We stratified observation sites across two types of land use: (1) privately owned, active ranches within APFF-SARC where cattle production has been ongoing for at least 50 years (chronic grazing), and (2) sites in the ReMM where cattle have been permanently excluded (grazing exclusion) since 2008. In both the active ranches and the ReMM, we identified secondary forest stands across a successional gradient, representing different times since agricultural abandonment. We grouped forest stands into five successional stages: i) 2-5 years since abandonment (Recent), ii) 5-10 years (Young), iii) 10-20 years (Intermediate), iv) 30-35 years (Late) and v) mature old-growth forest not  cleared for at least ~100 years (OGF). Combined with the two cattle management regimes (cattle grazing and grazing exclusion), we evaluated 10 combinations of management and successional stage. Information on stand age and cattle production was obtained through interviews with ranch owners and forest rangers. Each treatment combination had three replicates, except for Recent and Young forests excluded from cattle. The availability of sites recently excluded from cattle in the ReMM was limited (Table S1).

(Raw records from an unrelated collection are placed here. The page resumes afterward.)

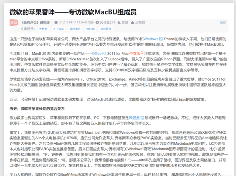This screenshot has width=236, height=176.
Task: Click the thumbs-up 点赞 icon
Action: pos(133,22)
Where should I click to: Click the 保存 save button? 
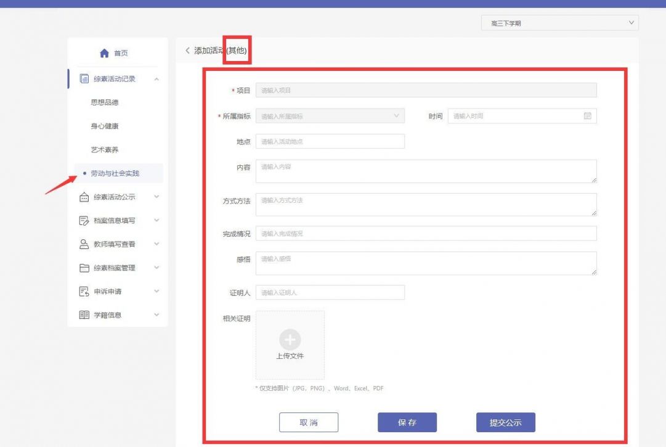(407, 422)
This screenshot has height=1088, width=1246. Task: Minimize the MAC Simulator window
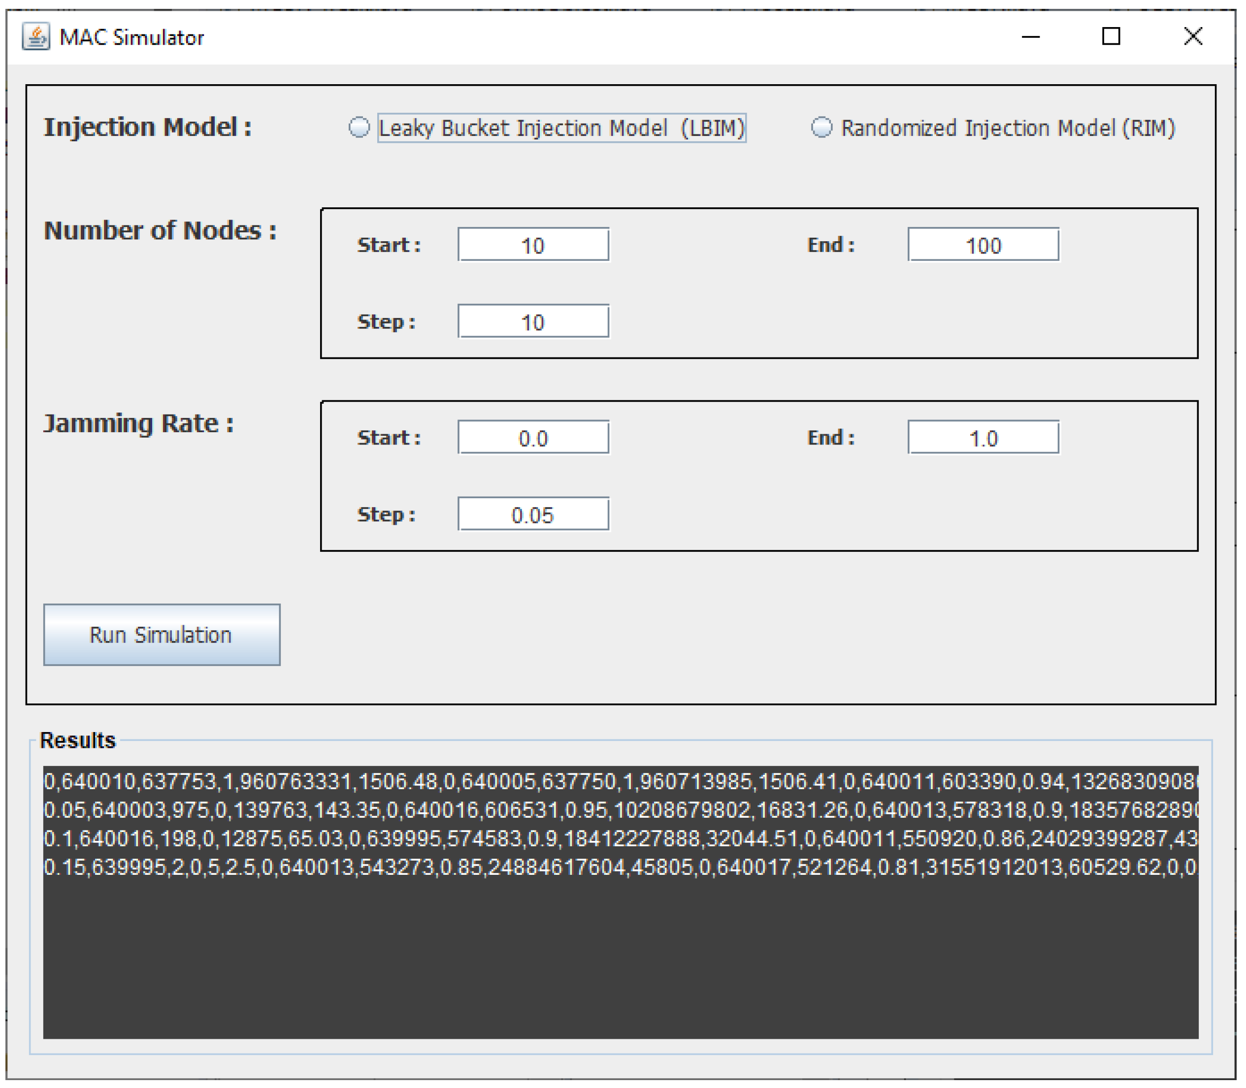pos(1030,37)
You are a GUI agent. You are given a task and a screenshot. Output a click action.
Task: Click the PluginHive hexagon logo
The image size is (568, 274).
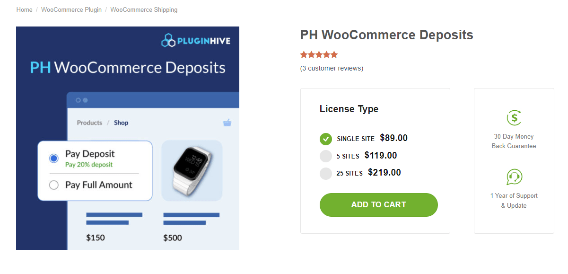point(168,40)
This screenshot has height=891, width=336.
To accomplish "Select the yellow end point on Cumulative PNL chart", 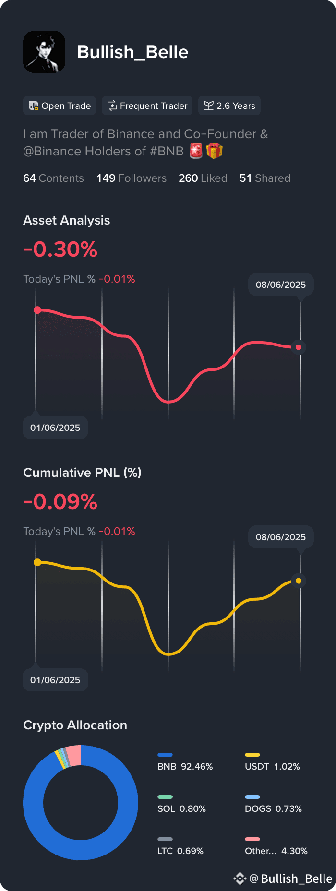I will pyautogui.click(x=299, y=581).
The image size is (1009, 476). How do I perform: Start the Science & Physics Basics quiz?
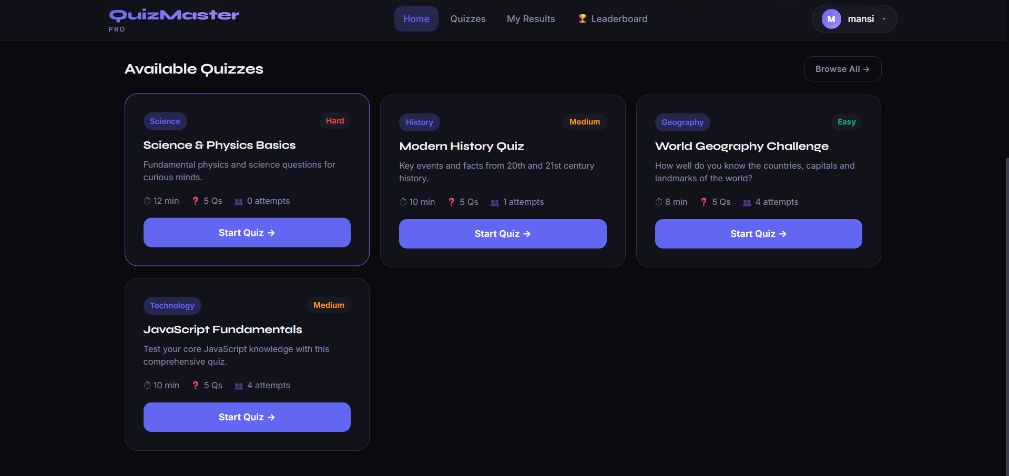click(x=247, y=233)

We conducted vegetation sampling during the rainy season (July-October) of 2015 (~8 years after the exclusion of cattle). In each of the 27 sampling stands, we established ten 50 x 2 m (0.1-ha) transects (Gentry, 1982), for a total of 2.7 ha sampled. All woody species (trees and shrubs) of height ≥ 1.30 m and diameter at breast height (dbh) ≥ 1 cm were recorded and identified.

We calculated aboveground biomass and carbon storage for each stand using the general model developed by Chave et al. (2005) for tropical dry forests. This model converts biometric measurements of trees (dbh, height, wood density) into biomass values using empirical allometric equations (Chave et al., 2014). We obtained wood density estimates for the 38 most abundant species from Quisehuatl-Medina (2019) and García-Ramírez (2017). For the rest of the species, we obtained wood density values from the world wood density database (Chave et al., 2009) and Ordóñez et al. (2015). We imputed an average value (0.589 g cm³) for six species missing density data. We estimated carbon mass in the woody vegetation using a conversion factor of 0.47 g C / g dry wood (Chave et al., 2005).

2.3 Physical and chemical soil variables

To identify the effects of cattle removal and successional state on soil nutrients, we collected five soil samples in each of the 27 plots between 0-10 cm depth. The five soil samples were combined to make a single homogeneous sample per plot. Half of each sample was dried and was used to measure i) total C by coulometric detection (Nelson & Sommers, 1996), ii) total N using the micro Kjeldahl method (Bremmer, 1996) and, and iii) P using the molybdate colorimetric method following ascorbic acid reduction (Murphy & Riley, 1962). The portion of the soil samples that remained were used to extract NH₄ and NO₃ by the phenol-hypochlorite method. Soil compaction was measured following protocols developed by Blake (1965) (For details see Appendix S1).  Samples were analyzed at the Soil Laboratory of the Instituto nacional de Investigaciones Forestales, Agricolas y Pecuarias (INIFAP, Mexico).